Поражала работоспособность Хомского. Это «поколение победителей» какое-то совершенно железное! Несмотря на свой преклонный возраст, он сидел рядом со мной по семь-во-семь часов, приходил на прогоны перед экзаменами. Я очень благодарен ему за то, что мог позволить себе на первом-втором курсе какие-то педагогические пробы, экзерсисы, эксперименты, может быть, не очень привычные. Я очень благодарен за то, с каким тактом и чувством достоинства он вступался за меня и за наши поиски.
Надо сказать, первые полгода мне было чрезвычайно трудно в его присутствии репетировать, вести занятия. Я это знаю по себе. Когда я прихожу на репетицию к какому-то своему ученику, для него это серьёзное психологическое испытание, экзамен. В такой ситуации всегда руки опускаются, не знаешь, что делать, мозги слипаются, мысль никуда не катится; чувствуешь, что каждая фраза, которую говоришь, абсолютно глупая. Наверное, это естественно. Поначалу и у меня в присутствии Павла Осиповича было то же самое. Но через какое-то время я почувствовал рядом ним такой комфорт и такую свободу, что мне стало ясно, что рядом со мной человек, который всегда поддержит и которому интересно то, что мы делаем. Я понял, что ему было интересно, он ходил на занятия. И, несмотря на то, что, казалось бы, у человека все
уже есть, он ходил на занятия, он сидел с нами, он наблюдал за тем, как мы работаем.

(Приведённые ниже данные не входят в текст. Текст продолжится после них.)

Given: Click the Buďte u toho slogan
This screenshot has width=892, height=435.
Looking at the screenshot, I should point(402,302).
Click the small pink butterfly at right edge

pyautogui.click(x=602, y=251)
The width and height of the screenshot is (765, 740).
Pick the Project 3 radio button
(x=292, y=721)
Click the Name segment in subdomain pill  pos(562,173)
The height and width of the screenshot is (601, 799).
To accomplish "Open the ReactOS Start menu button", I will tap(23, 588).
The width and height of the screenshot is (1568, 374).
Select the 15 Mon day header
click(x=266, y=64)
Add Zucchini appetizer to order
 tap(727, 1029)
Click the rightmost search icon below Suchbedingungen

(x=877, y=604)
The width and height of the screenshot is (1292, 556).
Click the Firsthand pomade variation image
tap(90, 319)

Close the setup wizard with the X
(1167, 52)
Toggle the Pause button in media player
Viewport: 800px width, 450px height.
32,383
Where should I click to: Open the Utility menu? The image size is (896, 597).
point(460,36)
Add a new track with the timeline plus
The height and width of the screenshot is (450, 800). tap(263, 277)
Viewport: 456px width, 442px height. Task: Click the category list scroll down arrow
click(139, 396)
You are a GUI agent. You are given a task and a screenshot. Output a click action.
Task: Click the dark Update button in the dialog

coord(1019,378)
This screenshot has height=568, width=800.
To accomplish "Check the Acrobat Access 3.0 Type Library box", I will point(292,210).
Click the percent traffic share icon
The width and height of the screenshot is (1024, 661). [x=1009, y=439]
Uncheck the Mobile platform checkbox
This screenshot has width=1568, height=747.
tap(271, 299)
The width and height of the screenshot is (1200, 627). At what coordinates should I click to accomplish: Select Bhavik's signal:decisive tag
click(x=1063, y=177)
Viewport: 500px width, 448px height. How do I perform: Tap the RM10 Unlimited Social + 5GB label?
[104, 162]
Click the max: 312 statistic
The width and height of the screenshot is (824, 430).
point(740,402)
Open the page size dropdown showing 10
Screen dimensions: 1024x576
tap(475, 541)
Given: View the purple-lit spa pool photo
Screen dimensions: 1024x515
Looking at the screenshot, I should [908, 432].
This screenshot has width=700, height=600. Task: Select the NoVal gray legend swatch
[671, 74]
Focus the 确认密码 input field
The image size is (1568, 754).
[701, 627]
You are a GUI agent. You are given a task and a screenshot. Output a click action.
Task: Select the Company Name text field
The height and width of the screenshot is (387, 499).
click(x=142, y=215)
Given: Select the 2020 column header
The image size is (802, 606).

Это, конечно, был человек своего поколения, своего понимания и представления о человеческом достоинстве. Это был осколок той эпохи и того поколения, которое принято называть «поколением победителей», к которому принадлежал и мой учитель Андрей Александрович Гончаров. Павел Осипович Хомский прошёл ад войны и остался человеком, режиссёром, гражданином, художником, интеллигентом. Иногда понемножку, по чуть-чуть он рассказывал об этом прекрасном и страшном времени. Например, о своих назначениях — о том, как однажды чуть не стал художественным руководителем Театра имени Ленинского комсомола, но не отпустили из ТЮЗа, и поэтому назначен был Марк Захаров. Не «отпустил» Сергей Владимирович Михалков, он был автором пьесы, которую Хомский поставил очень удачно. (Видите, уже тогда Михалковы могли оказывать влияние на внутрите-атральную политику!) Наблюдая в своё время за Андреем Александровичем Гончаровым, потом за Павлом Осиповичем Хомским, за Леонидом Генриховичем Зориным, тоже принадлежащим к этому поколению, я получал, может быть, неглубокое, в какой-то степени частное, но при этом личное представление об их времени. Оно было не только страшным, оно было прекрасно такими людьми — такого объёма, такой величины, такой мощи! Поколение Хомских, Гончаровых, Зориных (Андреева, который, может, чуть моложе), с которыми я лично соприкоснулся, — это последнее или предпоследнее поколение, которое несло в себе понимание того, что такое человеческое достоинство, что такое честь, что такое неподдельная, настоящая любовь к Родине, что такое интеллигентность и чем отличается настоящий культурный человек. Сейчас, к сожалению, эти понятия либо находятся где-то на периферии, либо окончательно утеряны, либо так размыты, что перепутались с тем, что находится с этими понятиями в вопиющем противоречии. Это поколение категорически отличается о нас, категорически! Наверное, Хомский был последний из тех самых могикан, которых было принято называть русской интеллигенцией. Конечно, это была уже со-
ветская интеллигенция в первом поколении. Наверное, это были культурные «сталинские соколы» (хотя надо сказать, что все они к Сталину относились однозначно), но всё равно, это был дух глубокой интеллигентной культуры, культуры человеческого достоинства, и я всегда это понимал. Причём это не декларировалось на каждом углу, нет, это просто в них было. Именно поэтому они воспринимались как человеческие и творческие глыбы. Хомский и был такая глыба, несмотря на то, что, как глыба, он себя не вёл.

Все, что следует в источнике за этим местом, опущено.